The Corporate Tax accrued is estimated to have grown by 0.8% in 2019 (Table 3.1). The result of the annual declaration, which will be submitted in July, is still unknown. Without it, the tax accrued falls by 5.2% due to the negative performance of fractional payments (almost 90% of the tax without the quota).

Indeed, split payments decreased by 6.7% in 2019 (Table 3.2). The level of payments was not low, but it is compared to a year, 2018, with exceptional growth in payments, an increase that was also highly concentrated in five consolidated groups. Thus, payments by consolidated groups fell by 14.6%, while those by large companies not belonging to groups grew slightly (0.7%) and those by SMEs (which mostly file their tax returns based on the last annual payment and not on their profits) rose by 10.9%. Chart 3.2 clearly illustrates the ups and downs in rates over the past two years through the contribution of each group of companies to the variation in payments.

The exceptional growth in 2018 was also based on the minimum payment (the five groups mentioned paid taxes based on the minimum payment linked to the accounting result and not on the tax base, which in some of them is zero or very low). Yes, of course, the payment affects the result of the annual declaration, even more so when what increases the payments is this minimum payment, which has no equivalent in the tax declaration. In 2018, the heavy weight of the minimum payment meant that refund requests increased to 11 billion (Table 3.3), a figure never before reached, and therefore, the differential rate was the most negative in the historical series. Figures 3.3 and 3.4 illustrate the relationship between payments, differential rate, minimum payment and refund requests.

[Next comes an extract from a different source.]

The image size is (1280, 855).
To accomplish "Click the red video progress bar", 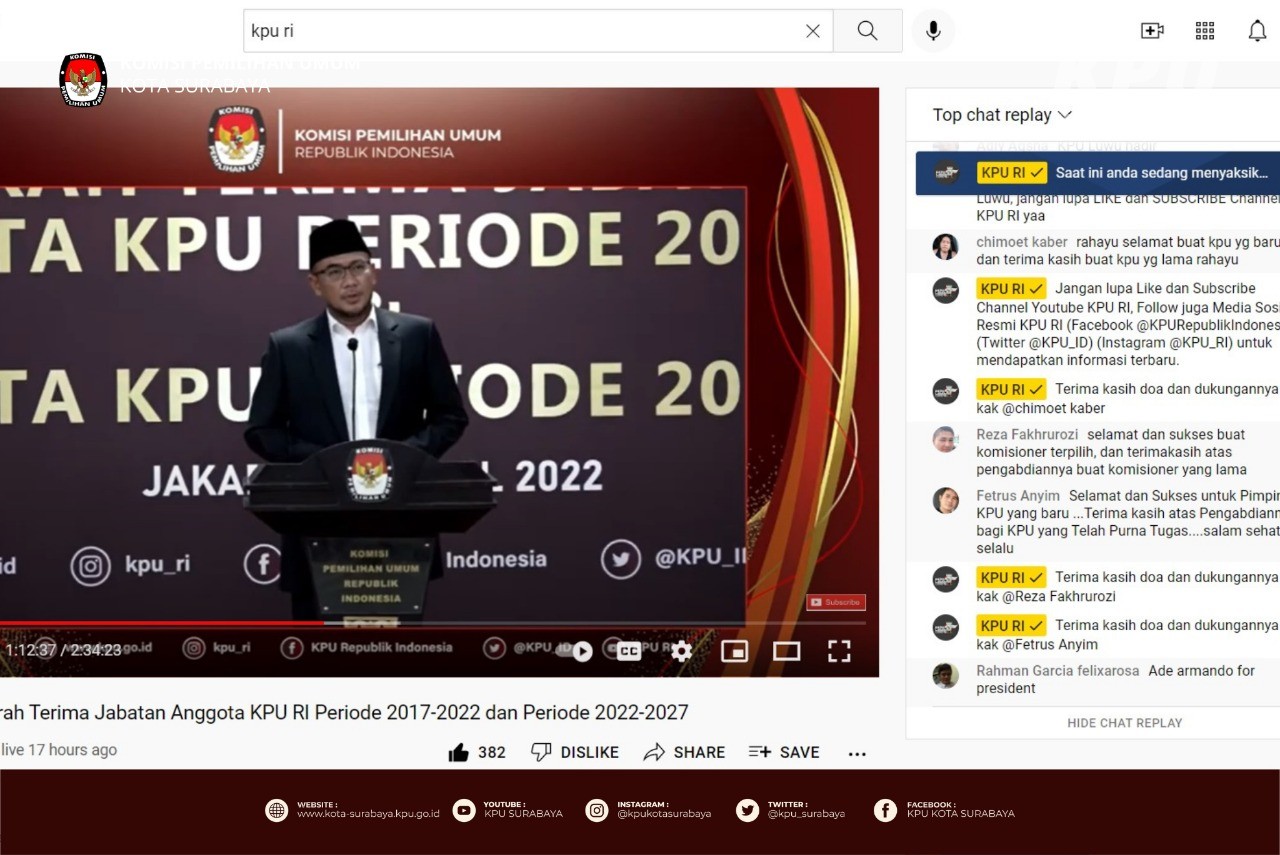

revenue in 2019 decreased by 4.4% (Table 3.1). The difference with the growth of the accrued tax is due, as happens every year, to the presentation of the 2018 declaration in July 2019 (with a greater impact on this occasion due to the peculiarities of 2018 that have just been seen), but in addition in 2019 extraordinary refunds were made for an amount greater than 1,200 million (Table 1.5), linked to sentences and the payment of the amounts requested by DTA (deferred tax assets), which had nothing to do with the evolution in 2019 of the bases and the tax. Without them, revenue would have increased by 0.4%.

As seen, split payments decreased. In cash terms, they fell by 6.3% (Table 3.2). But this fall was offset by two elements. The first was the good results recorded in the 2018 annual statement. Revenue from this concept grew by 10% (Table 3.1). The second was the lowest amount of the returns from that annual declaration made in 2019 (Table 3.3). It should be remembered that the refunds requested in 2019, corresponding to the 2018 fiscal year, were paid mainly in 2020, so that the refunds made in 2019 include a large part of the 2017 campaign (requested in 2018 and paid, mainly, at the beginning of 2019) and the first refunds made for the 2018 fiscal year; In both cases they decreased, although the latter decreased significantly more.